I have added detailed documentation for the important API. And have completed implementation of non-scanning support of modules and header-unit in my HMake and in Clang https://github.com/llvm/llvm-project/pull/147682. Compiling this https://github.com/HassanSajjad-302/HMake?tab=readme-ov-file#boost-example results in 2.3x speed-up on my system. Instead of compiling my fork, you can use this https://drive.google.com/file/d/1agPjaVW65Ae10yUeuuqEGlh7WiigEiqg/view instead. Earlier I estimated the speedup to be >5x. My new estimate is >7x. Only 5 were successfully compiled as big-hu. And currently, shared memory BMI support is yet to be added in Clang.

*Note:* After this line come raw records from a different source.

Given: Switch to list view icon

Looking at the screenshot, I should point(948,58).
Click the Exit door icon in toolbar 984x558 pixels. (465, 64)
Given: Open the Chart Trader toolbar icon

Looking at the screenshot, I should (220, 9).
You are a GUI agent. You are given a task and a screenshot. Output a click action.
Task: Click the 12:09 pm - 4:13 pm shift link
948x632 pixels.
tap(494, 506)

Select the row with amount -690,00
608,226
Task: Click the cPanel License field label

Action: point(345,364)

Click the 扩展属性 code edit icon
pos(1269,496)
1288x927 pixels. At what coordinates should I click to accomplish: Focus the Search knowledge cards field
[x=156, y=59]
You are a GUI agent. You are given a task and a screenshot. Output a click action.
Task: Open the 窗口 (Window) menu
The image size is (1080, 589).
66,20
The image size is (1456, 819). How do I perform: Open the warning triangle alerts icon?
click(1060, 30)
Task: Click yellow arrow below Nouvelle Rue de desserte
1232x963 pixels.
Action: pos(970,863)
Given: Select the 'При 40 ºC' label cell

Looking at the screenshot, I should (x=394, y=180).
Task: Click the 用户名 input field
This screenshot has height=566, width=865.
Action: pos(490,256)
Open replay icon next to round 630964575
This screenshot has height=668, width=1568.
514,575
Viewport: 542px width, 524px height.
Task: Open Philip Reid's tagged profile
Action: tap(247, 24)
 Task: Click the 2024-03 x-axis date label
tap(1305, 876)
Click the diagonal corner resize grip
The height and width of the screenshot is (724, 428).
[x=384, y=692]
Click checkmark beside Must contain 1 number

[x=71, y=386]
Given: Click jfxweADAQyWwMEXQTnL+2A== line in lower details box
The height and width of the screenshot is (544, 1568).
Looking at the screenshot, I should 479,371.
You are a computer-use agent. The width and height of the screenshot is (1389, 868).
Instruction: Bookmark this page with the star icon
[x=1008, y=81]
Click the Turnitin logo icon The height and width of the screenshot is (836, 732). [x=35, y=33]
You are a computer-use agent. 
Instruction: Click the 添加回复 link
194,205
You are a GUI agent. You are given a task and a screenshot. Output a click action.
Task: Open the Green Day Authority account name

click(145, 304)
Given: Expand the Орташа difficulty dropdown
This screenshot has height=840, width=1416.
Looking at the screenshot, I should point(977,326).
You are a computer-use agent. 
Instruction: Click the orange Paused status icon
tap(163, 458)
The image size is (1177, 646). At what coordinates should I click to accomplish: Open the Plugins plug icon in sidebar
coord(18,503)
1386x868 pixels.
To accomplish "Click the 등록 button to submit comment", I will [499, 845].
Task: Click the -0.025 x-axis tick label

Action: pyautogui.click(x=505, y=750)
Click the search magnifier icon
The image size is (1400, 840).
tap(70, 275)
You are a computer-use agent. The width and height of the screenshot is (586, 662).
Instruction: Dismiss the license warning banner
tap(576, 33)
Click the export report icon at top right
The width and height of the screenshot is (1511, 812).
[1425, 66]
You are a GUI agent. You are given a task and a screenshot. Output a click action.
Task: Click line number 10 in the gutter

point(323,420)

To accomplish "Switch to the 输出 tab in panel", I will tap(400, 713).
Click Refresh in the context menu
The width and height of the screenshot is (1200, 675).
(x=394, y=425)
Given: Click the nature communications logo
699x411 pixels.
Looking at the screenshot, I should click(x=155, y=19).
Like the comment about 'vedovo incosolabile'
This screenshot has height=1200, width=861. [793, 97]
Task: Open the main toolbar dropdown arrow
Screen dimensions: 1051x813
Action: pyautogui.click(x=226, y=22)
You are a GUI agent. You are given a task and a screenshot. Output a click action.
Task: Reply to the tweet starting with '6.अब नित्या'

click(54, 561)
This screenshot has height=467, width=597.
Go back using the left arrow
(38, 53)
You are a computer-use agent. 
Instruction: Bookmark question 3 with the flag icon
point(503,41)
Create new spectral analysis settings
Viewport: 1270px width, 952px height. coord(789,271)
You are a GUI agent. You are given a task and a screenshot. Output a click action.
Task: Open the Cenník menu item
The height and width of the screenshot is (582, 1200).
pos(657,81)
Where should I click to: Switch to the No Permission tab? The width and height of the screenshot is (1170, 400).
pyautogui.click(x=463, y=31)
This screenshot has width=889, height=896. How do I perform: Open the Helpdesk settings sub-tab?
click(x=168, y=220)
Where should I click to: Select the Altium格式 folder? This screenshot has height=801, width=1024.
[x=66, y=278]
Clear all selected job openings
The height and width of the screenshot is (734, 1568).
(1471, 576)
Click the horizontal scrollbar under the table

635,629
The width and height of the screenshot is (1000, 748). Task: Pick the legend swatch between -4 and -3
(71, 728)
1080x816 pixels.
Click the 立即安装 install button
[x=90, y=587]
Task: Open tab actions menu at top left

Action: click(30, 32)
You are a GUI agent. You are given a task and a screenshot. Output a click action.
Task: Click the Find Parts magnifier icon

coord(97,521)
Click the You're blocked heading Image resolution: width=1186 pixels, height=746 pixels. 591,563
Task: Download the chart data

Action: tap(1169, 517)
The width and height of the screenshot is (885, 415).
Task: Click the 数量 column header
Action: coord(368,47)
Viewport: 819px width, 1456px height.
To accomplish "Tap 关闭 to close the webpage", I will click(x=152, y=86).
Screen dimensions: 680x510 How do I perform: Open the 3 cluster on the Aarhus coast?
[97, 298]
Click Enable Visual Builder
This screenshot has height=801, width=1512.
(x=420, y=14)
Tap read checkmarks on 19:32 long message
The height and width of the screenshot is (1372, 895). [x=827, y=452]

hmake.cpp of the Boost can be simplified a lot with a better front-end API. HMake has a great backend (BTarget, Builder, Node, TargetCache) and middle-end (CppTarget, CppSrc, CppMod, LOAT) API. However, its frontend API to create and feed the middle-end data structures can be further improved. Also, an invariant I followed while writing the hmake.cpp was to not modify the boost source-code at all. If there is some liberty to do that, the hmake.cpp could be so much simpler. In non-scanning build, the build-system needs a little more info like the list of header-files and header-units as not every header-file can be a header-unit. This could instead be supplied in a module-map file in a directory. In boost in Tests/ and Examples/ jam files every test has to be declared as run, compile, link, link-fail etc. Instead this info could be encoded in test name instead like r_test-name, c_test-name, cf_test-name. A file test-info could be further supplied which has the info about the output of the running tests. So, for now please review just the back-end and middle-end and be assured that completed hmake.cpp will be less than 1000 lines of easy to read and understand C++ code. With concerted, unanimous effort, it would take less than month to complete this.
Best, Hassan Sajjad
On Mon, Jul 7, 2025 at 8:59 PM Andrey Semashev via Boost < boost@lists.boost.org> wrote:
On 7 Jul 2025 15:45, Artyom Beilis via Boost wrote:
Removing C++03 compatability from many libraries and breaking Boost.ASIO in 1.87 seriously damaged the Boost reputation.
Boost breaking compatibility is the Achilles heel of Boost since I remember it (around 1.33) and it had never changed. It makes Boost highly problematic - almost irrelevant for any long term C++ project that needs to run over a large range of platforms that provide its own Boost. More than that, Boost is almost impossible to use in libraries or other interfaces because of breaking API/ABI virtually in any situation.
FWIW, I've been actively using Boost in the projects I worked on for around 25 years now. Those were long-term projects, some lasted for a decade or more (while I worked on them) and some gradually transitioned from C++03 to C++17 in their lifetime. And yes, the Boost version that was used was being regularly upgraded while the projects were maintained and developed. And yes, we were building Boost ourselves. Granted, in those projects, we didn't care about ABI stability, but as for API stability, it's been surprisingly smooth considering the age and amount of changes that go into Boost. My experience may be subjective and not very representative, given that I'm also a Boost maintainer, but I really can't say that using Boost was "impossible" or "highly problematic".
I admit there are use cases where ABI is much more important, but I also do not think stable ABI is a mandatory requirement in every use case. Stable ABI also has a cost; maintaining it just for the sake of it is a waste of effort and an obstacle to library evolution.